Two days ago, we relocated to a park, and were fortunate enough to park in the shade.  Sure, solar will be very much reduced, but that's okay:  we have 50 amps.

Tonight...the generator kicked on.  Turns out we ran down the batteries to 50%.  Direct DC usage in the rig, like lights, whatever else is straight DC, ran them down.  With the Victron set to off, the shore power doesn't recharge the batteries.  If I turn the Victron to just "Charger" (not Inverter), it will recharge the batteries, but I will still be limited to a 30 amp system.

This feels wrong to me.  I'm a programmer, have been for 30 years.  I'm decent at debugging, but I haven't examined all the the wiring and gotten a deeper understanding of the layout.  It just feels wrong that it's this way.

When we have good sun, the batteries always get charged up the next day, even on cloudy days.  We've been here, in the shade, for... two full days, I think.

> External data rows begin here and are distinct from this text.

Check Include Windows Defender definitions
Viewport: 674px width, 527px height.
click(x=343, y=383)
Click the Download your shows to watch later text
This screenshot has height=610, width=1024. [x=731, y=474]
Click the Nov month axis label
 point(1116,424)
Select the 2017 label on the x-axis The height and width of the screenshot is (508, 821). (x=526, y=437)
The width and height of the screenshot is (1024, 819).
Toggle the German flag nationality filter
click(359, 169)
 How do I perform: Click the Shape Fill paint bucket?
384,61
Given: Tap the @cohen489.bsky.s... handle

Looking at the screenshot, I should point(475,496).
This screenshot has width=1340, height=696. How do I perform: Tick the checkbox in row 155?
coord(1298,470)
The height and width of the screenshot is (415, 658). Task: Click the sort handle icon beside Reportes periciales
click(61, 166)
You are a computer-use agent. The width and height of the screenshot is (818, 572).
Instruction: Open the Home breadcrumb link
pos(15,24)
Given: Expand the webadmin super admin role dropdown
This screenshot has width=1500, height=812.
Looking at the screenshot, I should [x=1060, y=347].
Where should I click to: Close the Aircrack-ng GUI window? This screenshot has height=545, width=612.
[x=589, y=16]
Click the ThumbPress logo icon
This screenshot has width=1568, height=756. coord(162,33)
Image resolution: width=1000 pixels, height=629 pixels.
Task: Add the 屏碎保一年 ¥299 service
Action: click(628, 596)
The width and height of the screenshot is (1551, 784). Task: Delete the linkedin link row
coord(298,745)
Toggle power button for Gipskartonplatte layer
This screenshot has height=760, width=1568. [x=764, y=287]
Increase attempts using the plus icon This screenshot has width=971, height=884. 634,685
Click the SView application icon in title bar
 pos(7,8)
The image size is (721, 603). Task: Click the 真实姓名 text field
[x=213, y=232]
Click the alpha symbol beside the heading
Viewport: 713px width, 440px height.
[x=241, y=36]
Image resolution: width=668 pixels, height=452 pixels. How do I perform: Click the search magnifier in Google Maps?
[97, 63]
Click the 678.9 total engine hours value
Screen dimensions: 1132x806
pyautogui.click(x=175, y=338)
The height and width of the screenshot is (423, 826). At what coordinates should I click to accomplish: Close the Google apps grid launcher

I'm trying to determine if one or more of the following are true:

  • Is this a standard solar implementation scenario?  That there is only ONE possible charger/converter to replenish the batteries installed at one time?
  • Is there a possible wiring / schematic / system design oversight or bug.  (I don't have a schematic yet, I have reached out to get one, if available.)
  • There would have been an original charger/converter installed on the rig, before the Victron, etc. was installed.  Does anyone ever have that still wired into the system?  
  • Really, my only choices are "have sun" or "be limited to 30 amps even when 50 amp shore power is available"?  This cannot be right.

I'm trying to determine that, if the Victron being on limits me to 30 amps, is there a different way to charge the batteries when on shore power?  I know my question might be difficult to many without y'all knowing more about how it's wired up.  But I'm hoping I kept my questions as free of the implementation as possible and focused on generalizations, and typical scenarios.

For the moment, there's a chill coming into the area tonight and I don't need two A/C's.  I'm okay with the 30 amps for now, and I'll get my batteries replenished.  Not a long term solution.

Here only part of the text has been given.